# TASK REQUIREMENTS
Begin with the line where "Open the clipboard tool in system tray" appears. Set down that line and the rest of the records below it exactly as given.

# INPUT DATA
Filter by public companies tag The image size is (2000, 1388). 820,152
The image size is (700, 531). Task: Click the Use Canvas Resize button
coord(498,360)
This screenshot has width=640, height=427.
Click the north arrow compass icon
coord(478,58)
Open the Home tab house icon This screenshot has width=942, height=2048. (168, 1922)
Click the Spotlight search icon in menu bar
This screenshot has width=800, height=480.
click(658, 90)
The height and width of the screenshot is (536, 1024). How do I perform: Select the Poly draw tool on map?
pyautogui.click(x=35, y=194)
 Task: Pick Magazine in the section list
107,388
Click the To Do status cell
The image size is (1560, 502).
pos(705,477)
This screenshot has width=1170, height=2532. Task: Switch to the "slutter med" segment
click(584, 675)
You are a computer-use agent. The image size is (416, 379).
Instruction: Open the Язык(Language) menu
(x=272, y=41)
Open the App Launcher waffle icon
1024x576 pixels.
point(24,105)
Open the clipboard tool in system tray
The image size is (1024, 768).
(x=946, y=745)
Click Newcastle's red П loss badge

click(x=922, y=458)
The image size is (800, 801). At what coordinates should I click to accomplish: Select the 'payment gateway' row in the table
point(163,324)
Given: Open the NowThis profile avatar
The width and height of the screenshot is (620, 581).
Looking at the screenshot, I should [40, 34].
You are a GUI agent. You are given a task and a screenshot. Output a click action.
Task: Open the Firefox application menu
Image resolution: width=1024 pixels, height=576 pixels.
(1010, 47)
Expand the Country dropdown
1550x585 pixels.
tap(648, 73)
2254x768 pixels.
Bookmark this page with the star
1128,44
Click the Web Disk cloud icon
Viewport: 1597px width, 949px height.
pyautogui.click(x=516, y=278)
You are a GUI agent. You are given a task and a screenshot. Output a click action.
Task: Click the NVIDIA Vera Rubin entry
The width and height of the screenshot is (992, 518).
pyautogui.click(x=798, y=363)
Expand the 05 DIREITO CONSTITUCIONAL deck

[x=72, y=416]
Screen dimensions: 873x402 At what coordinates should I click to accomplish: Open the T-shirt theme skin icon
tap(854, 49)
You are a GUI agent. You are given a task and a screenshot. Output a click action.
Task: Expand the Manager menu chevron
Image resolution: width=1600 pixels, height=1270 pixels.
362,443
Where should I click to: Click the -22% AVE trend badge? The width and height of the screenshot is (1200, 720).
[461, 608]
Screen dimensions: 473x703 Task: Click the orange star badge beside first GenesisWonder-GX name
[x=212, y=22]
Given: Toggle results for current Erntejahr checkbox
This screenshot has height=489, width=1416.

# RESPONSE
Open the clipboard tool in system tray
The image size is (1024, 768).
(x=946, y=745)
Click Newcastle's red П loss badge

click(x=922, y=458)
The image size is (800, 801). At what coordinates should I click to accomplish: Select the 'payment gateway' row in the table
point(163,324)
Given: Open the NowThis profile avatar
The width and height of the screenshot is (620, 581).
Looking at the screenshot, I should [40, 34].
You are a GUI agent. You are given a task and a screenshot. Output a click action.
Task: Open the Firefox application menu
Image resolution: width=1024 pixels, height=576 pixels.
(1010, 47)
Expand the Country dropdown
1550x585 pixels.
tap(648, 73)
2254x768 pixels.
Bookmark this page with the star
1128,44
Click the Web Disk cloud icon
Viewport: 1597px width, 949px height.
pyautogui.click(x=516, y=278)
You are a GUI agent. You are given a task and a screenshot. Output a click action.
Task: Click the NVIDIA Vera Rubin entry
The width and height of the screenshot is (992, 518).
pyautogui.click(x=798, y=363)
Expand the 05 DIREITO CONSTITUCIONAL deck

[x=72, y=416]
Screen dimensions: 873x402 At what coordinates should I click to accomplish: Open the T-shirt theme skin icon
tap(854, 49)
You are a GUI agent. You are given a task and a screenshot. Output a click action.
Task: Expand the Manager menu chevron
Image resolution: width=1600 pixels, height=1270 pixels.
362,443
Where should I click to: Click the -22% AVE trend badge? The width and height of the screenshot is (1200, 720).
[461, 608]
Screen dimensions: 473x703 Task: Click the orange star badge beside first GenesisWonder-GX name
[x=212, y=22]
Given: Toggle results for current Erntejahr checkbox
This screenshot has height=489, width=1416.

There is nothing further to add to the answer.